Action item ▸ Copy out lines with the word "computer" from the material that follows.

Data shown ▸
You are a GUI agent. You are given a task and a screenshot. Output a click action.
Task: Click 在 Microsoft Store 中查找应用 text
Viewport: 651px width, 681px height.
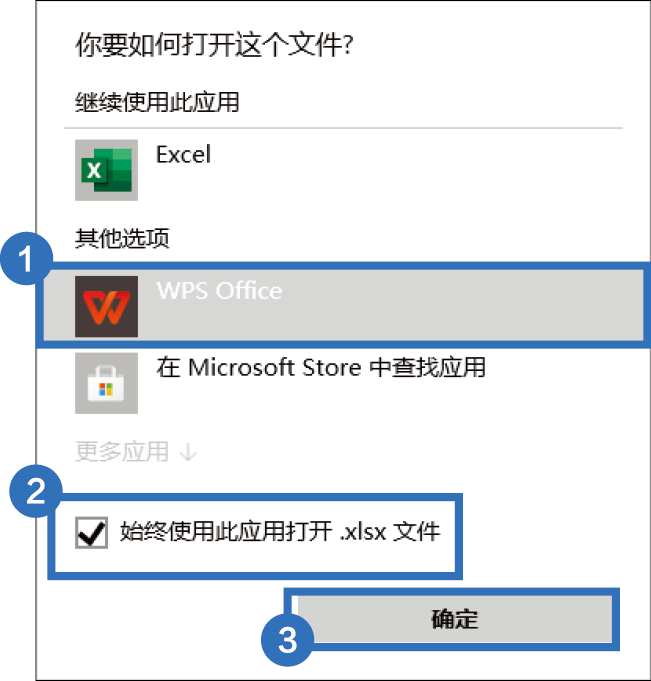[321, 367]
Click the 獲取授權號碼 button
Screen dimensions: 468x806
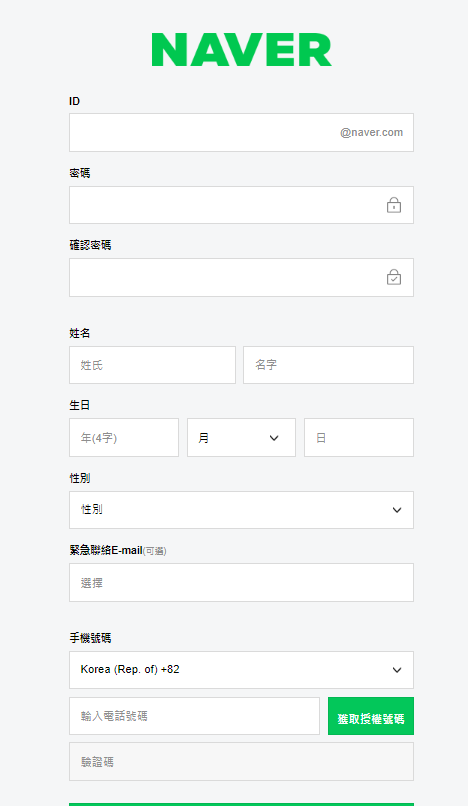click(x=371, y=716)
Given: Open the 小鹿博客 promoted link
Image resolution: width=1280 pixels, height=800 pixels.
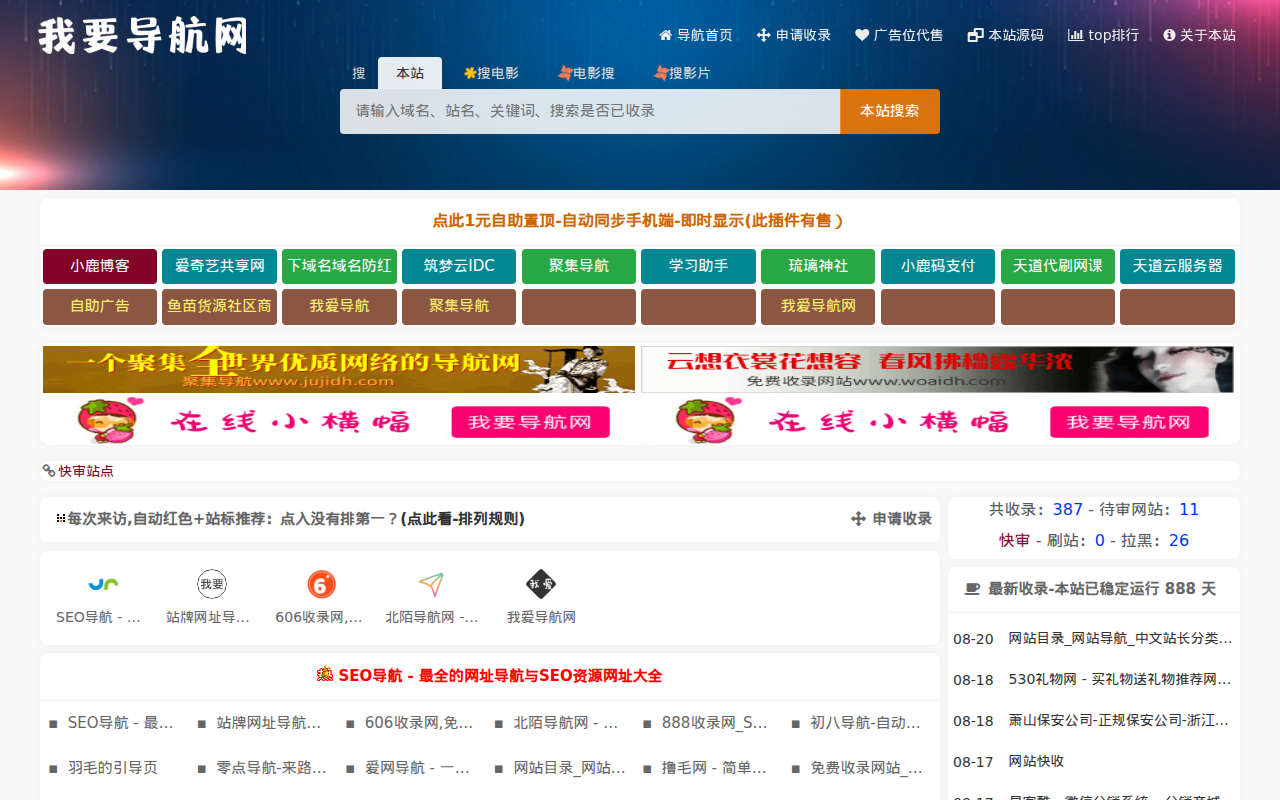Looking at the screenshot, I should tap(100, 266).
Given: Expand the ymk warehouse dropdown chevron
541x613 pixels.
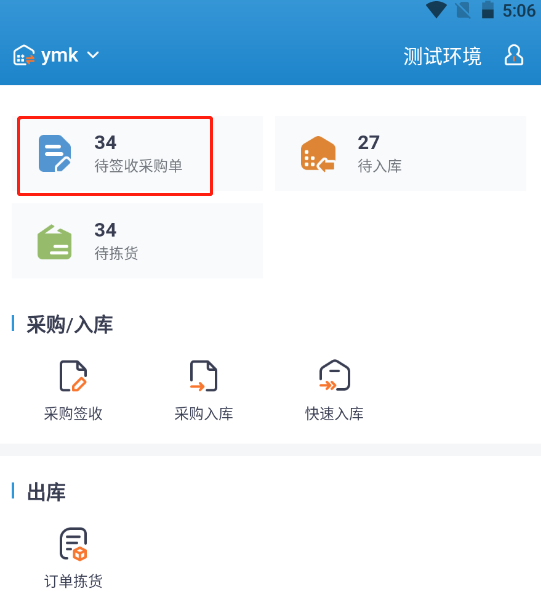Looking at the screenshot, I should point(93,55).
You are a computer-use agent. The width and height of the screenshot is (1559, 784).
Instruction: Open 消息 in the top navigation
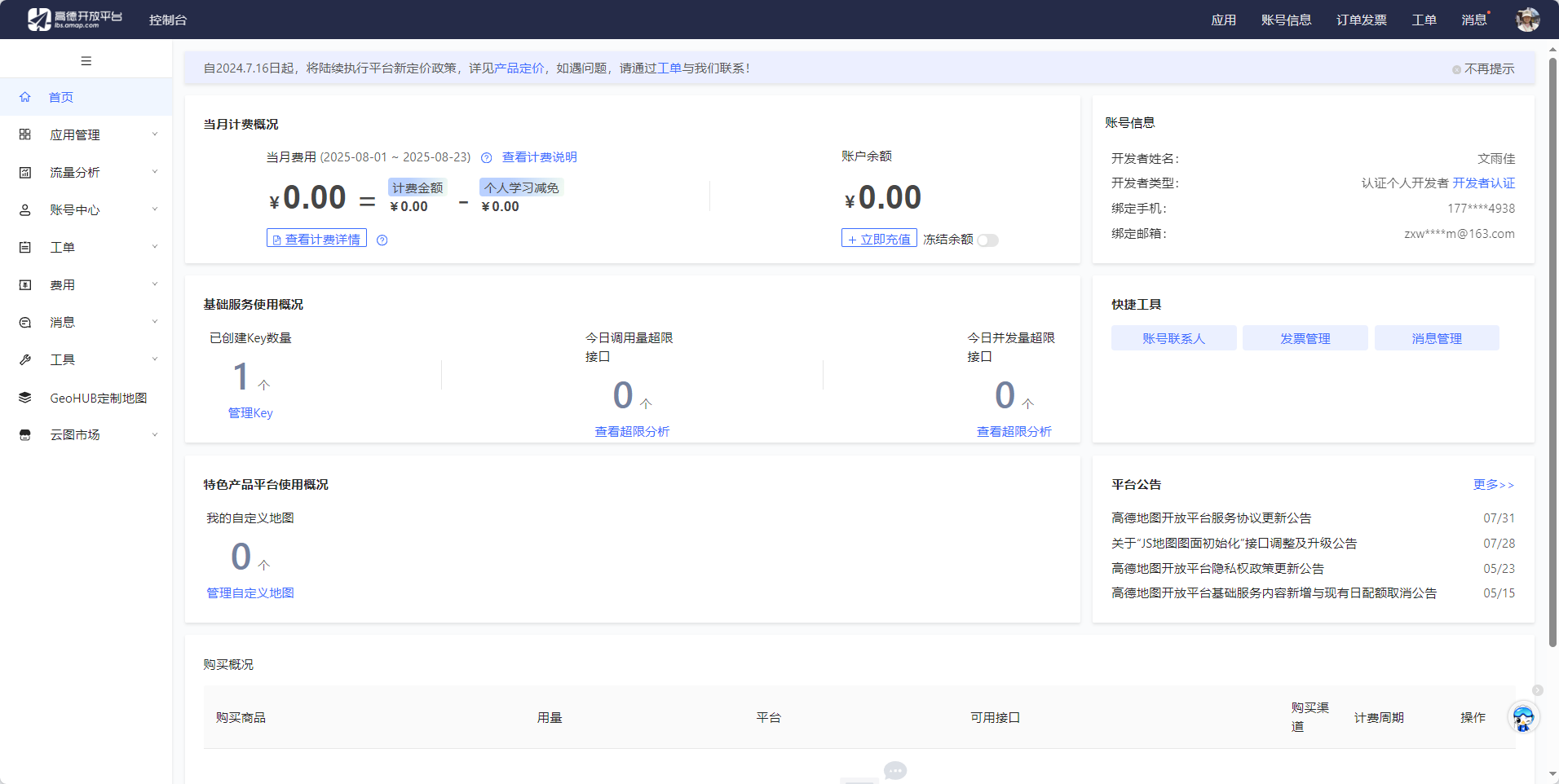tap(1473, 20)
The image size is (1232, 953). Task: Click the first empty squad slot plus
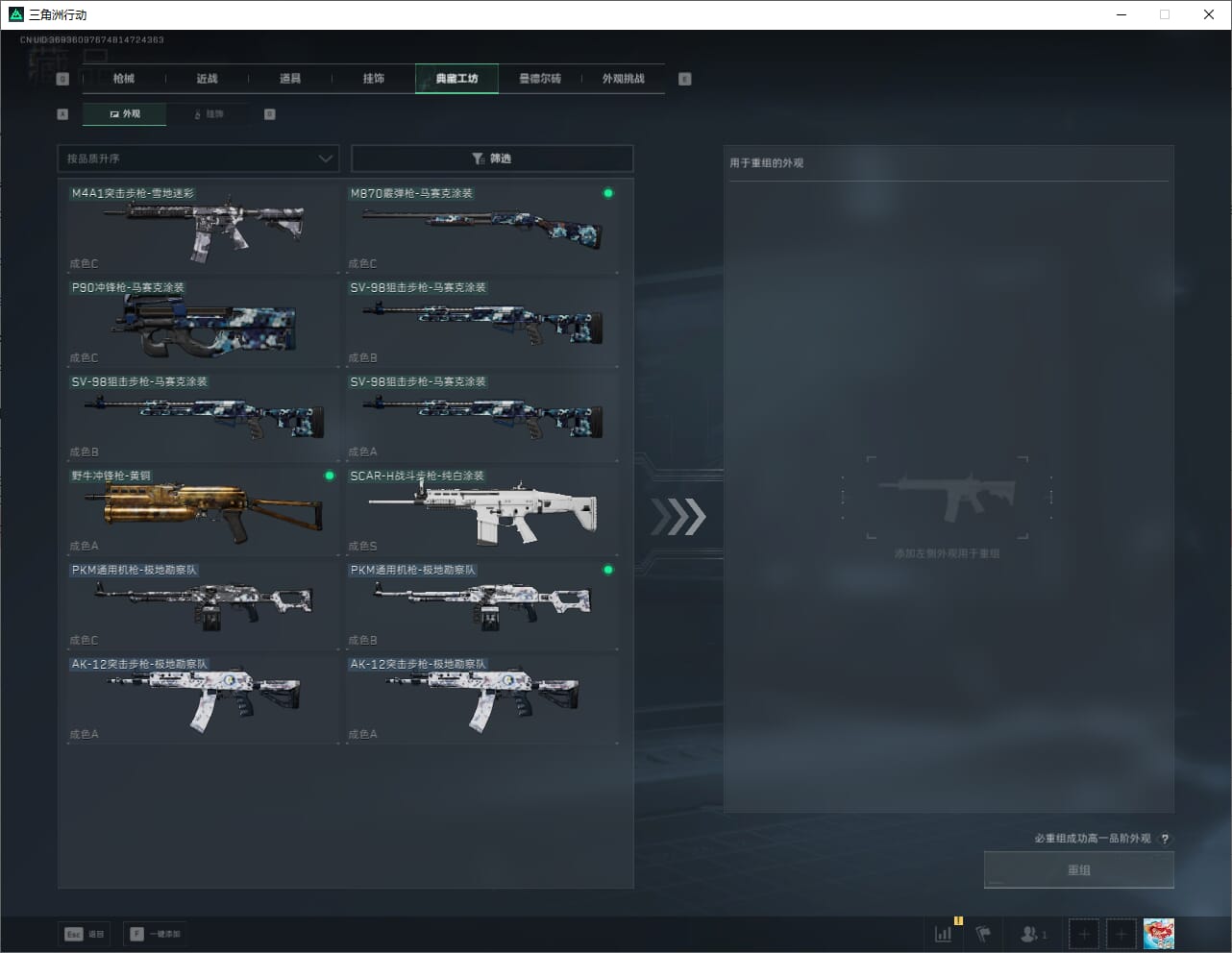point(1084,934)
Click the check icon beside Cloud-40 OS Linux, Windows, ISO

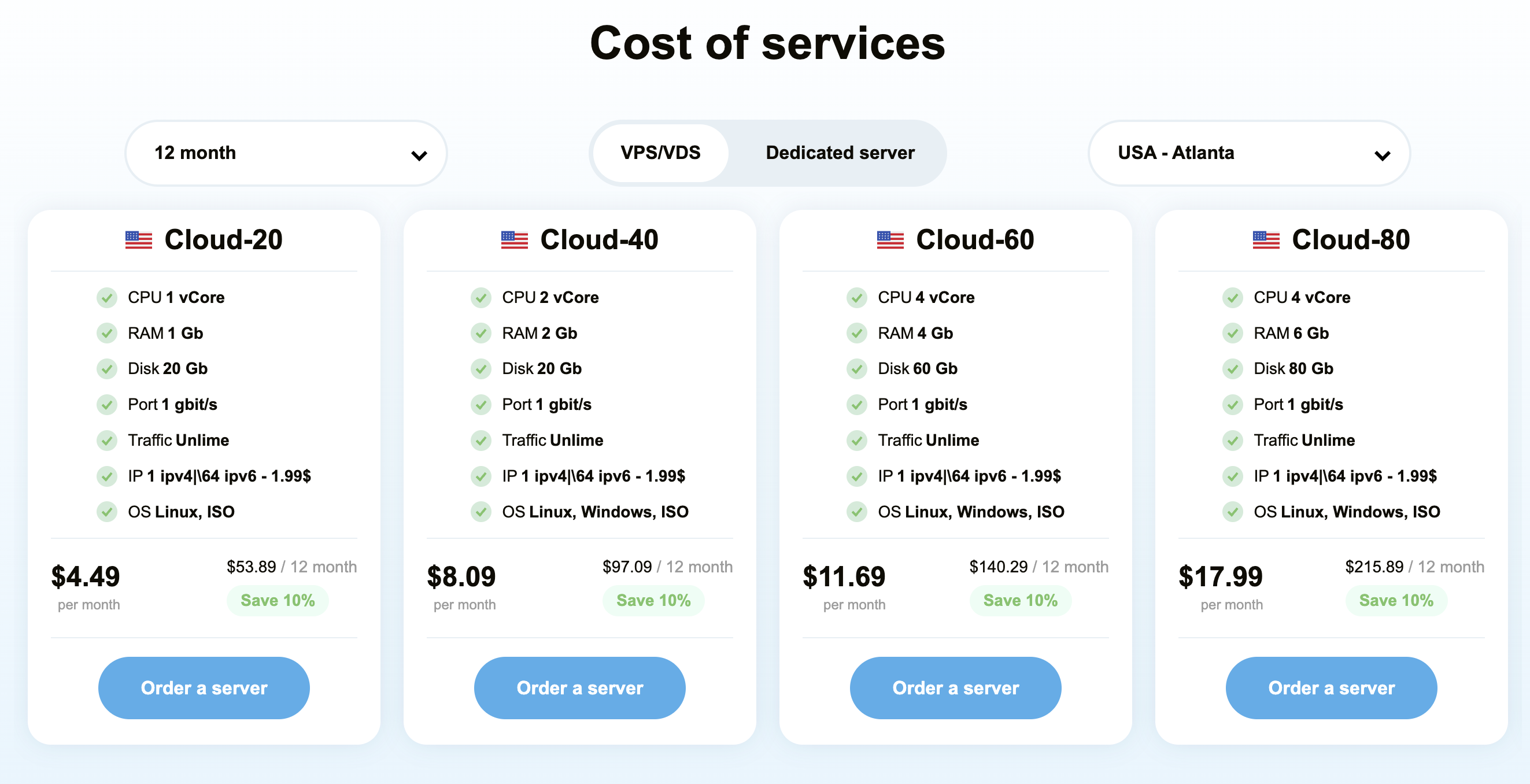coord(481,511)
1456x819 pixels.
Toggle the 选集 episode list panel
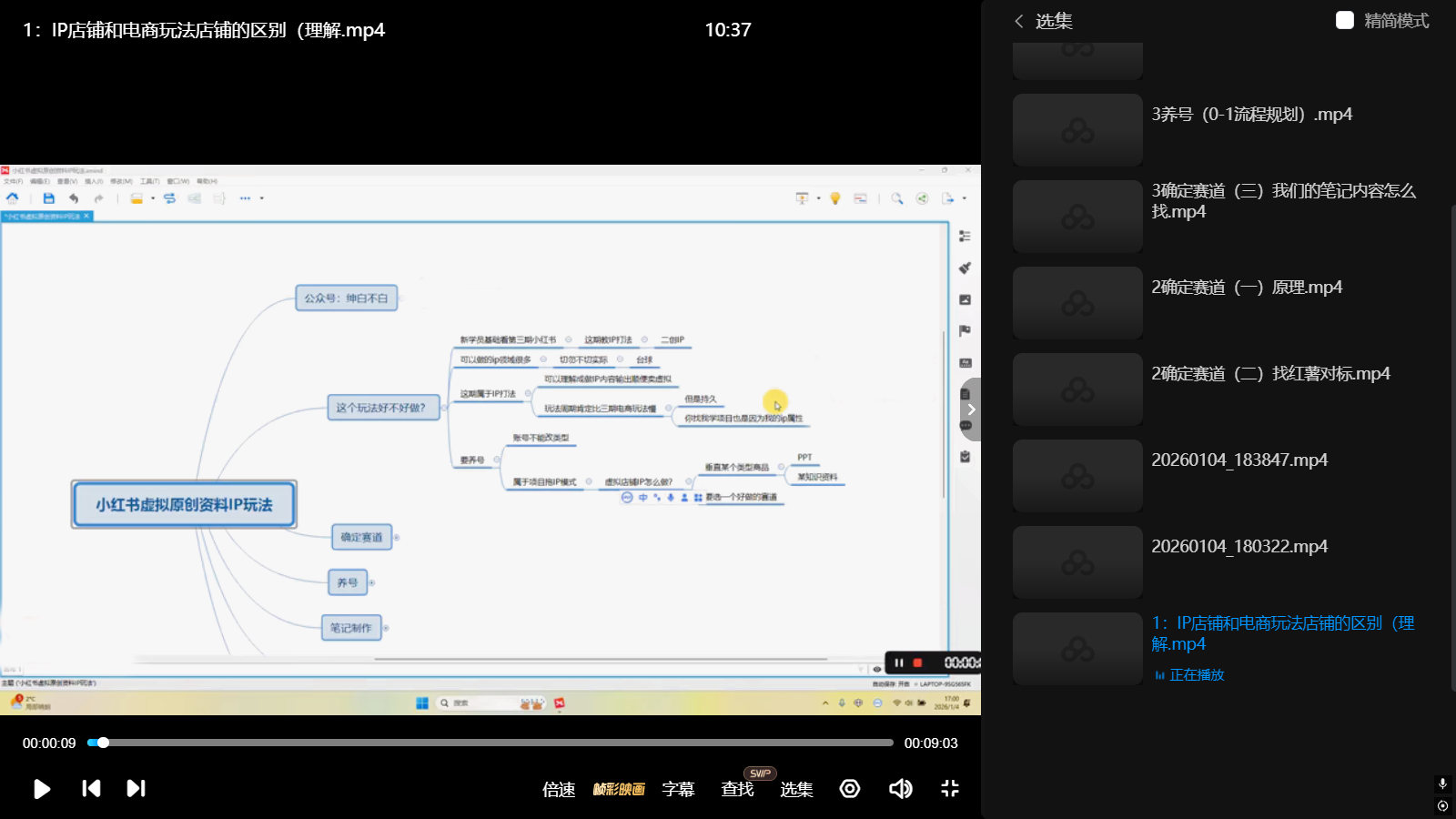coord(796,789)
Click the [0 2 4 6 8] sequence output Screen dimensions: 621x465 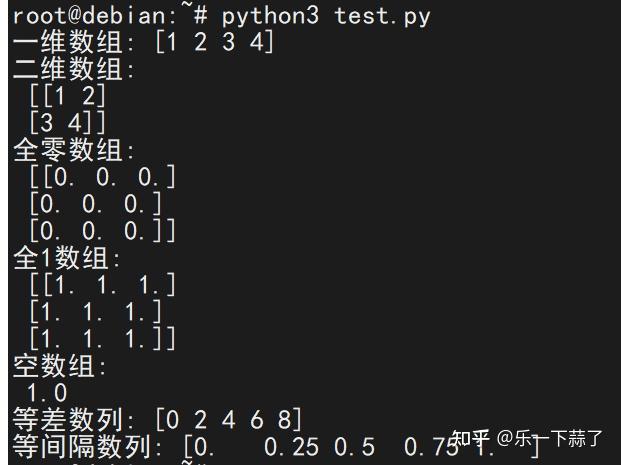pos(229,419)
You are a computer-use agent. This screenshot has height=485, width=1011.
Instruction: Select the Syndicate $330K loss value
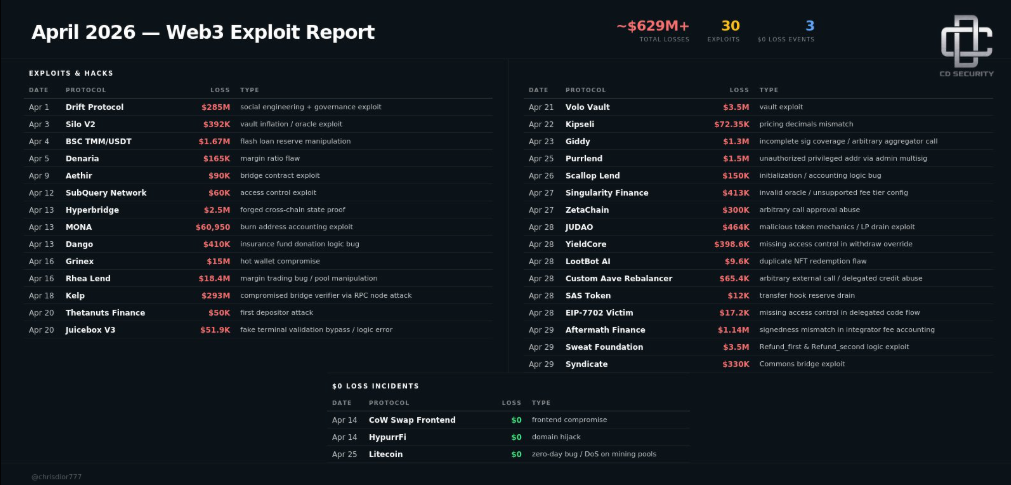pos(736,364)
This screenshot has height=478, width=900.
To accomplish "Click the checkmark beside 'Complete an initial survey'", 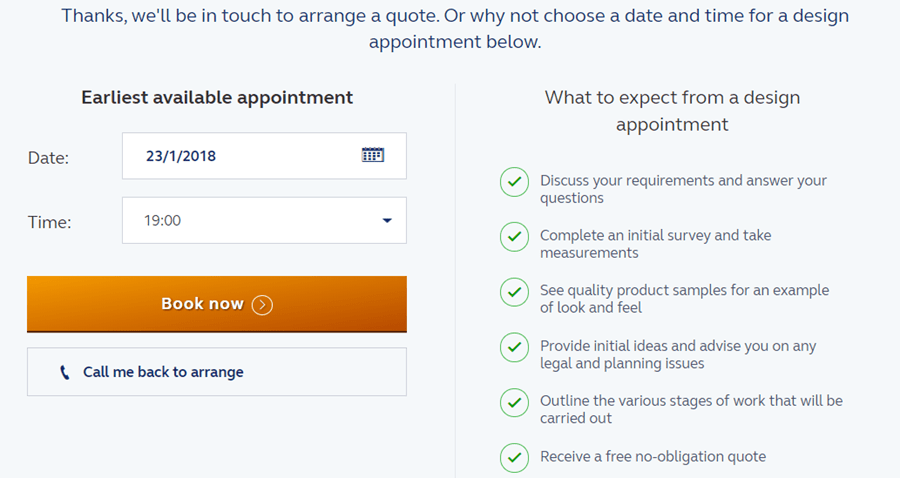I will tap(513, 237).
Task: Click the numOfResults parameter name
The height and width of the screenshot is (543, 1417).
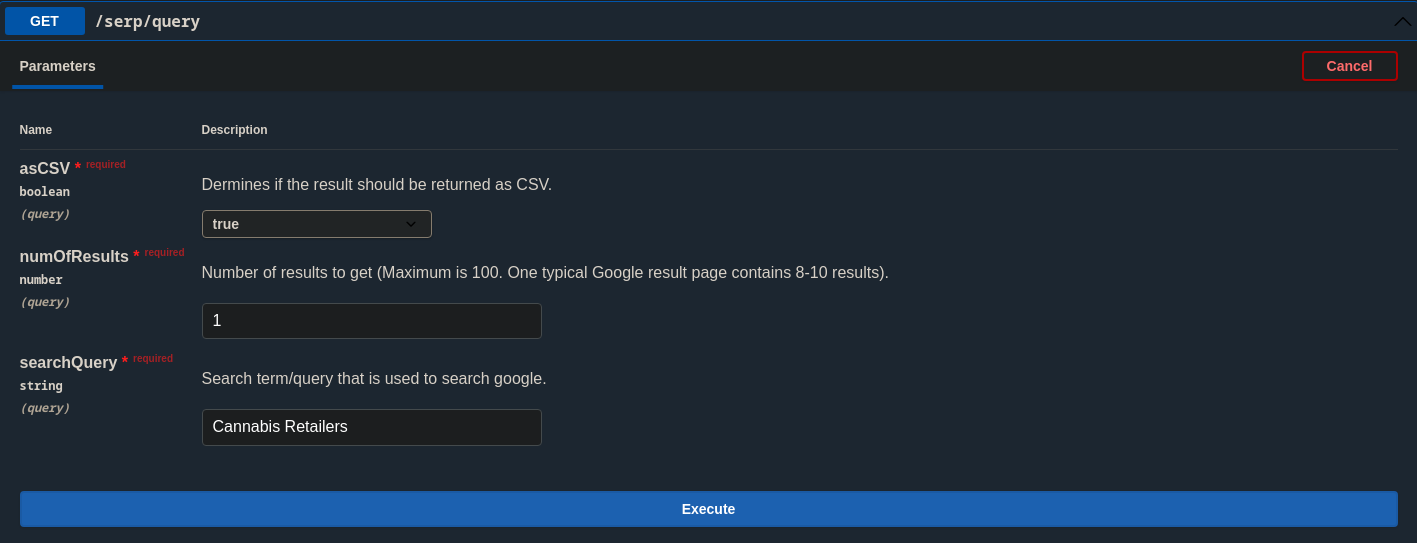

Solution to this exercise ▸
You are a computer-use agent. The width and height of the screenshot is (1559, 784).
You are a computer-use agent. This screenshot has height=485, width=1011.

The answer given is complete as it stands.